The report delves into the opportunities presented by both clinical and administrative AI tools, neither of which has been widely adopted by hospitals and physician practices. Among the impediments to more widespread use of AI is the problem of data bias and privacy, but the report also notes that liability is fraught with uncertainty due to the various parties involved in the development and deployment of AI tools.

One of the key uncertainties in the space is how the FDA will regulate AI algorithms. That lack of regulatory certainty is cited as another source of concern about product liability litigation that could blunt uptake. Policies published by the International Medical Device Regulators Forum were seen as a possible solution to the regulatory oversight question.

Developers also indicated that one of the impediments to the use of AI is the difficulty in accessing high-quality datasets for the development and validation of an algorithm. One possible solution would be for the U.S. government to establish a data commons that would provide the required datasets.

ICER not sold on roxadustat

The Institute for Clinical and Economic Review (ICER) released a draft evidence report Nov. 30 assessing the comparative clinical effectiveness and value of roxadustat to treat anemia in chronic kidney disease (CKD).

“Although it has been suggested to be a safer alternative to ESAs [erythropoiesis-stimulating agents], the evidence does not currently support that conclusion,” according to the interim report, which found insufficient evidence to compare the two treatments.

On the plus side, roxadustat provides an oral option for treating anemia in CKD and reduces the need for I.V. iron. But cost-effectiveness will depend on the manufacturer’s price, ICER said.

A first-in-class hypoxia-inducible factor prolyl hydroxylase inhibitor being developed for the U.S. market by Fibrogen Inc. and Astrazeneca plc, roxadustat is under review by the FDA with a PDUFA date later this month.
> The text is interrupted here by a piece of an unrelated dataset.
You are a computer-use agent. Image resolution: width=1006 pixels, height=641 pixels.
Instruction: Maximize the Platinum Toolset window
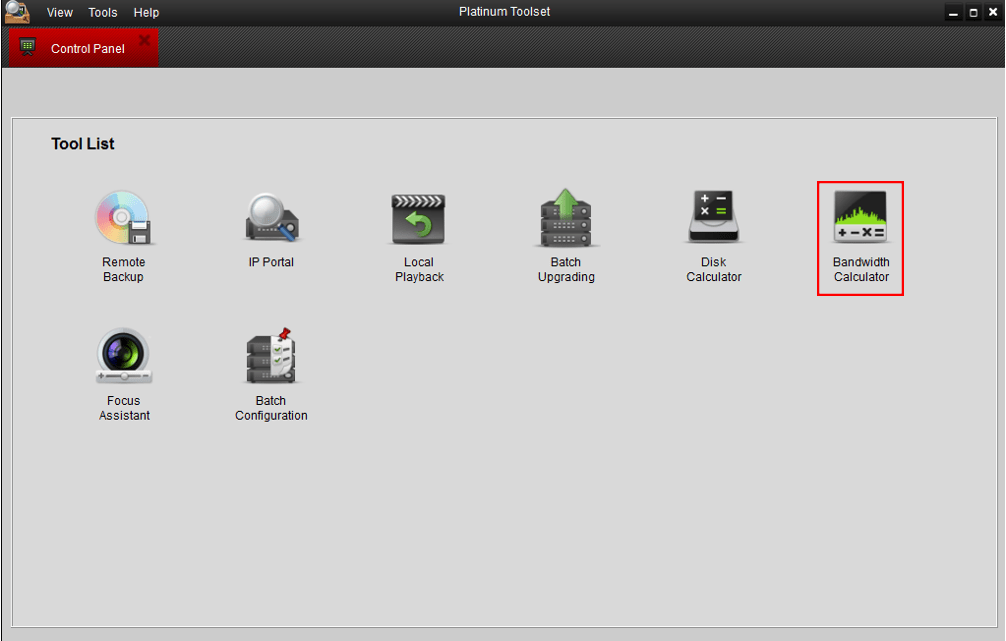[972, 12]
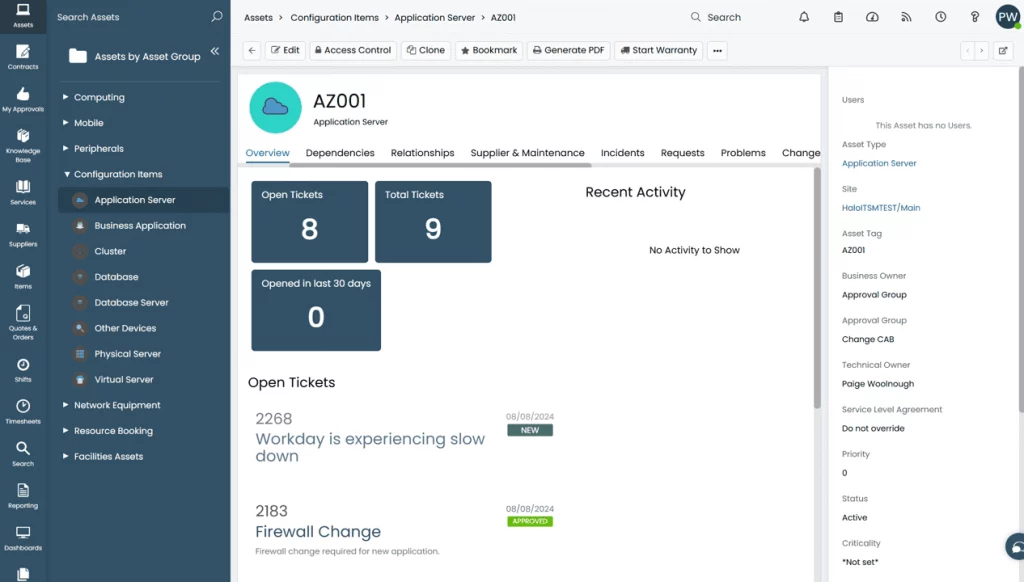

Comments on ICER’s draft report are due by Jan. 5. A virtual public meeting on the evidence report is scheduled for Feb. 11.

Teva, Cephalon latest EC targets

The European Commission fined Teva Pharmaceutical Industries Ltd. and Cephalon more than $73 million for a pay-for-delay settlement the companies reached in 2005 – six years before Cephalon became a Teva subsidiary.

Under the settlement, Teva agreed to withdraw its Provigil (modafinil) generic, which was marketed briefly in 2005 in the U.K. at half the price of Provigil, and to delay the European market entry of the generic until 2012, even though the main European patents for Cephalon’s sleep disorder drug expired in 2005.

The settlement included cash payments and a package of commercial side-deals beneficial to Teva, such as a distribution agreement, purchases of raw materials from Teva, and Cephalon’s grant of access to clinical data that was highly valuable to Teva for a different medicine, according to the EC.

The commission said its action against Teva and Cephalon completes the cycle of pay-for-delay investigations launched with its 2009 pharmaceutical sector inquiry.

To date, the EC has fined brand and generic companies in three other pay-for-delay investigations, involving Servier SA’s blood pressure drug perindopril, H. Lundbeck A/S’ blockbuster antidepressant citalopram and Johnson & Johnson’s fentanyl depot patch used to treat pain.

Hungary looks to Russian vaccine

Russia and Hungary are in talks for how best to provide Russia’s COVID-19 vaccine to Hungary.

During negotiations last week, it was decided that Hungarian specialists would visit Russia to study its vaccine production with an eye on localizing part of the production in Hungary, according to Russia’s Ministry of Health.

However, Hungarian Foreign Minister Peter Siyjarto said the question of where a vaccine is produced is of secondary importance. The top priority is getting a high-quality COVID-19 vaccine, he added.